Dort sind PC, 2x Monitor, led Lampe HDMI Verteiler, soundanlage angeschlossen. 

Hoffe die Infos reichen erst mal. Das Problem besteht nicht immer. Sofern ich ihn wieder herunterfahre, startet er danach wieder sofort nach Knopfdruck.  

Hoffe ihr könnt mir helfen.





Gesendet von meinem SM-G900F mit Tapatalk


----------



## Threshold (8. Juli 2017)

Und das soll jetzt woran liegen?
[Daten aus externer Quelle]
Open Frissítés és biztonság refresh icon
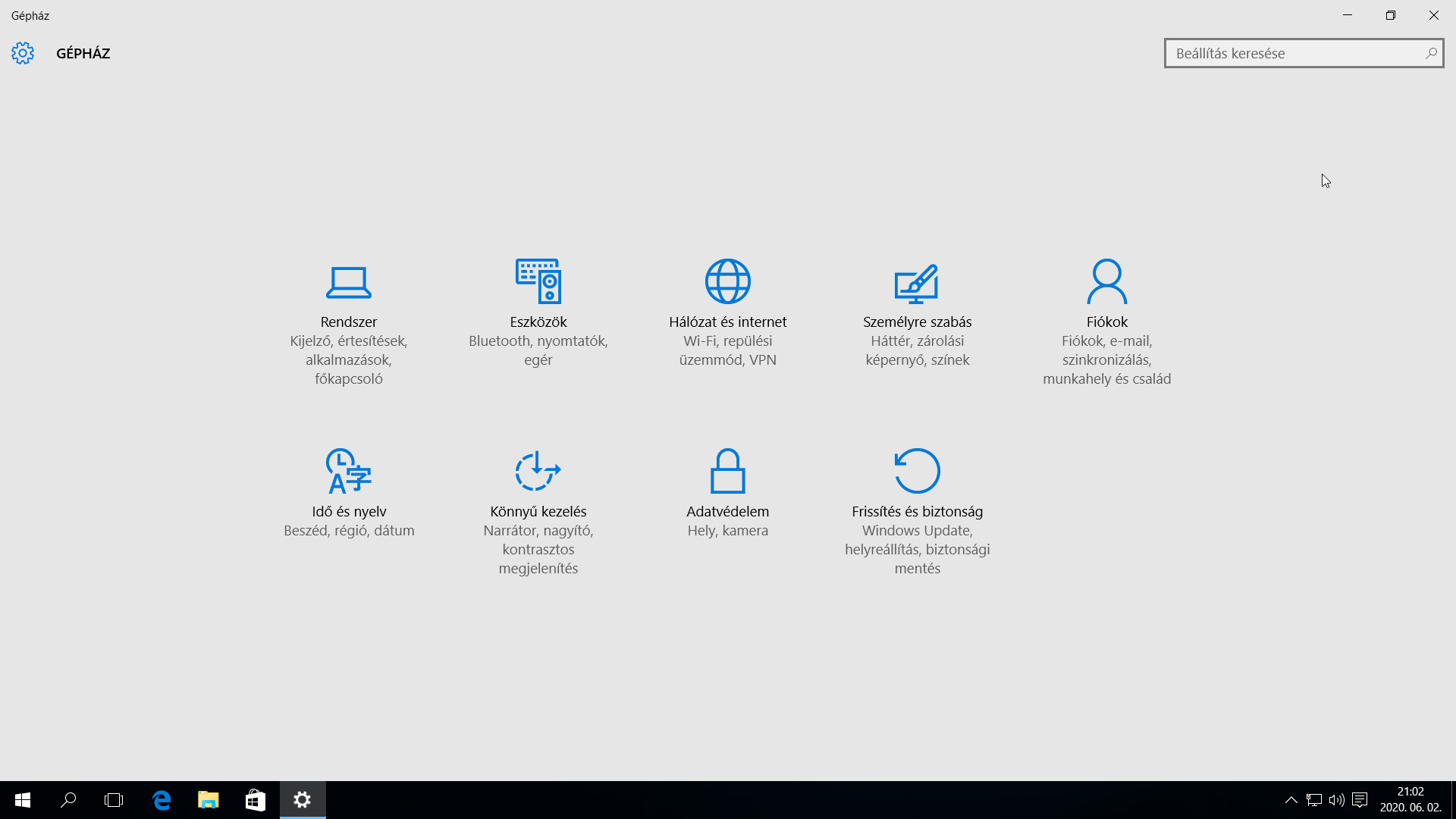The image size is (1456, 819). (x=918, y=471)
Am Netzteil?
Ich würde eher mal das Mainboard verdächtigen.


----------



## ITZetteus (8. Juli 2017)

Tja wenn ich das wüsste 😐

Gesendet von meinem SM-G900F mit Tapatalk


----------



## Threshold (8. Juli 2017)

Na ja, anderes Netzteil anschließen und dann weißt du mehr.
Ohne testen wirst du das vermutlich nicht ermitteln können.


----------



## ITZetteus (8. Juli 2017)

Ich werde es mal näher eingrenzen. 

Gesendet von meinem SM-G900F mit Tapatalk


----------



## Threshold (8. Juli 2017)

Wie alt ist denn die Hardware und hast du alles zusammen gekauft oder noch was vom alten Rechner übernommen?
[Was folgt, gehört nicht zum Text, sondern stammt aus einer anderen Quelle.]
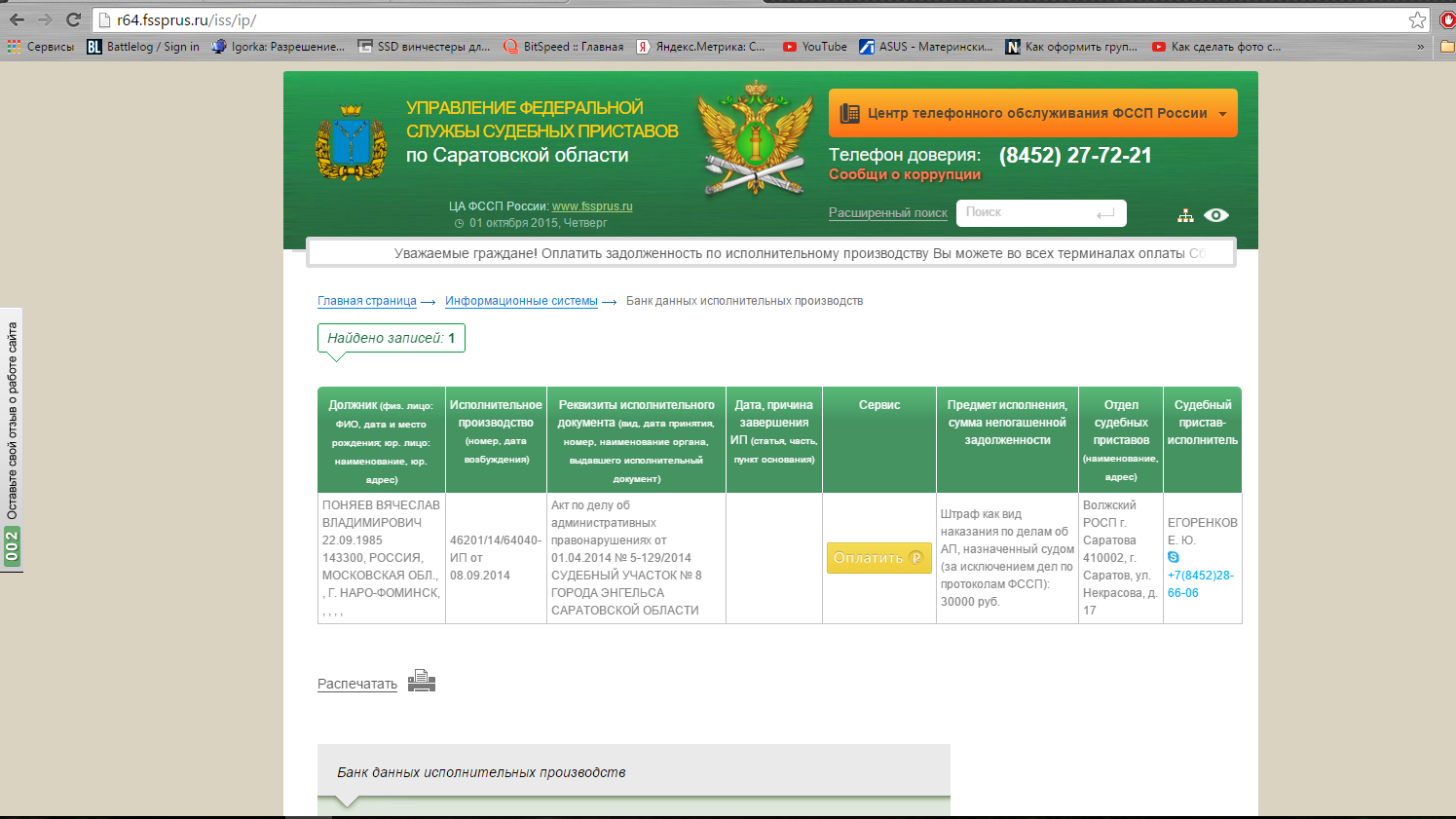The width and height of the screenshot is (1456, 819).
Task: Open the sitemap icon in header
Action: pyautogui.click(x=1185, y=216)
Du kannst mal ein Bios Update durchführen, falls du das noch nicht gemacht hast.
Dann die Grafikkarte ausbauen und den monitor an die IGP anschließen ob das einen Unterschied macht.


----------



## ITZetteus (9. Juli 2017)

Habe jetzt alle Szenarien durch getestet und es lag am Bios. Was ja beim z170 nicht untypisch ist. Habe die Standard werte geladen und er fuhr ohne kurze Schwankung hoch. Bios war sowie so aktuell. Jedoch kann ich das plötzliche verhalten mir nicht erklären. Da es die ganze Zeit lief mit meinen OC einstellungen.😐 naja schade 

Edit. Habe gelesen das man es das an aus an Problem beim OC nennt. Und es be manchen MB und NT normal ist.

Gesendet von meinem SM-G900F mit Tapatalk


----------



## Threshold (9. Juli 2017)

Dann scheint das ein Bug im Bios zu sein und da das ja noch ein Skylake board ist -- also schon älter ist -- wird es da vermutlich kein Bios mehr geben, das das Problem beseitigt.
Echt ärgerlich.


----------